## Page text
---*---

     Vicki and Ally have a 3 year age difference between them. Vicki is Ally's big sister. Ally is Vicki's little sister. I am an only child, so I know nothing from personal experience about sibling interaction. I do know, however, that Vicki and Ally's relationship doesn't follow the 'norm'. But who cares. What I care about is how these 2 can get what they need from each other.

     Ally was born right after Vicki was formally diagnosed with autism. At that time, Vicki was quite the escape artist, and in order for me to be able to nurse Ally, Mark had to build a half wall with a heavy pocket door with a lock at the entrance to the living room. All of the regular baby gates were child's play for Vicki. She could Houdini over any of them. Thankfully the door worked, at least for a while, so that I could keep an eye on Vicki and nurse Ally at the same time. Anyway, in the early years, {well, actually, it wasn't just the early years, it's been over all the years, but was definitely most prominent when Ally was younger} Vicki would push Ally down. Yes, I've heard that 'normal' siblings do this,  but it was really hard with Vicki and Ally. Vicki would push Ally over as she was learning to walk. And, of course, Ally would cry. And Vicki would laugh. {Again, I'm sure this happens with other siblings, but, it was different with them}. Any time Vicki was around Ally and close to Ally, I was on edge. Especially if Vicki was 'off'' more than usual. More times than not if she reached out for Ally, it was to push her down. How does that foster a developing relationship at such a young age? Ally didn't understand why Vicki was pushing her down all the time. All Ally knew was that it hurt, and she was sad. And she couldn't play with her sister like she wanted to. And from a young age, Ally would try so hard to not cry, because that reaction always spurred further reactions from Vicki. And when you are hurting and your sister is laughing, how do you come to terms with that? Let me tell you, as an adult, I still have trouble with that.

     Over the years, when Vicki would draw pictures of our family, Daddy and Mommy would always be super tall sticks, Vicki and Joey would be about the same medium size, and Ally was always a baby, crawling on the floor. Even when Ally started to grow up and get much taller, she was still the baby crawling on the floor in Vicki's eyes. {Heck, in my momma's eyes too!}.

     Ally started getting older and wanted to play more. Joey and his dinosaurs were always close by to fill in for the pretend play that Ally sought out from Vicki, but was never really able to get. Oh we fostered parallel play, and we did have moments where they would all do something together, and I held onto those moments with everything I had. And I'm sure Joey and Ally did too. Things were very different though. And yes, I grieve for the moments that the girls never got together, but we celebrated the moments they did get. The little sister, as she was learning to read, tried to teach the big sister to read. And when I watch those moments, it's both heartbreaking and beautiful at the same time. 

     I have way more to say but want to get this posted now so I will finish up tomorrow. I will leave you with one of the birthday gifts Vicki gave to Ally this year. She colored a picture of the sisters Anna and Elsa from Frozen, and I had her give it to Ally as her birthday card. I wanted to have Vicki write on it, something like 'Happy Birthday to the best little sister in the world', but we haven't done that yet. Vicki has had more difficulty writing lately, and I want to catch her when she's not frustrated. Ally loved the picture. So, today I will leave you with a lyric clip from Frozen. And yes, I cried as I typed this thinking of Ally singing this to Vicki:

     Do you wanna build a snowman?
     Come on let's go and play.
     I never see you anymore, come out the door
     It's like you've gone away.

     Vicki, please. 
     I know you're in there.
     People are asking where you've been.
     They say have courage and I'm trying to
     I'm right out here for you, just let me in.
---*---
## Directions
Condense the paragraph of the post about Vicki and Ally that begins "Ally started getting older" into a short bulleted list of its main facts. The records have no connection to the post about Vicki and Ally.

## Data shown
---*---
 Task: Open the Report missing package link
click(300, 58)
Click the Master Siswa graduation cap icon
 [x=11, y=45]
---*---
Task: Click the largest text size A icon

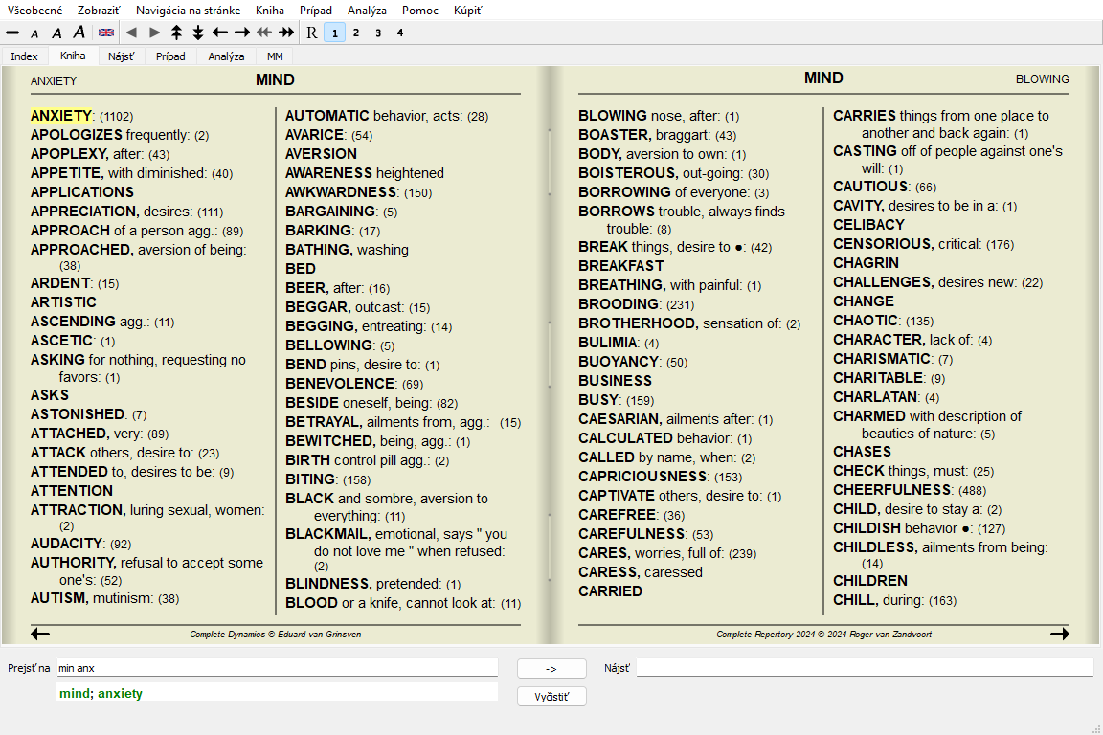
---*---
## Response for this exercise
- As Ally got older, she wanted to play more.
- Joey and his dinosaurs filled in for the pretend play Ally wanted from Vicki but never really got.
- Parallel play was encouraged, and there were moments when they all did something together. Those moments were held onto tightly.
- Things were very different. The moments the girls never had together are grieved, and the ones they did have are celebrated.
- While learning to read, Ally tried to teach Vicki to read. Watching this is both heartbreaking and beautiful.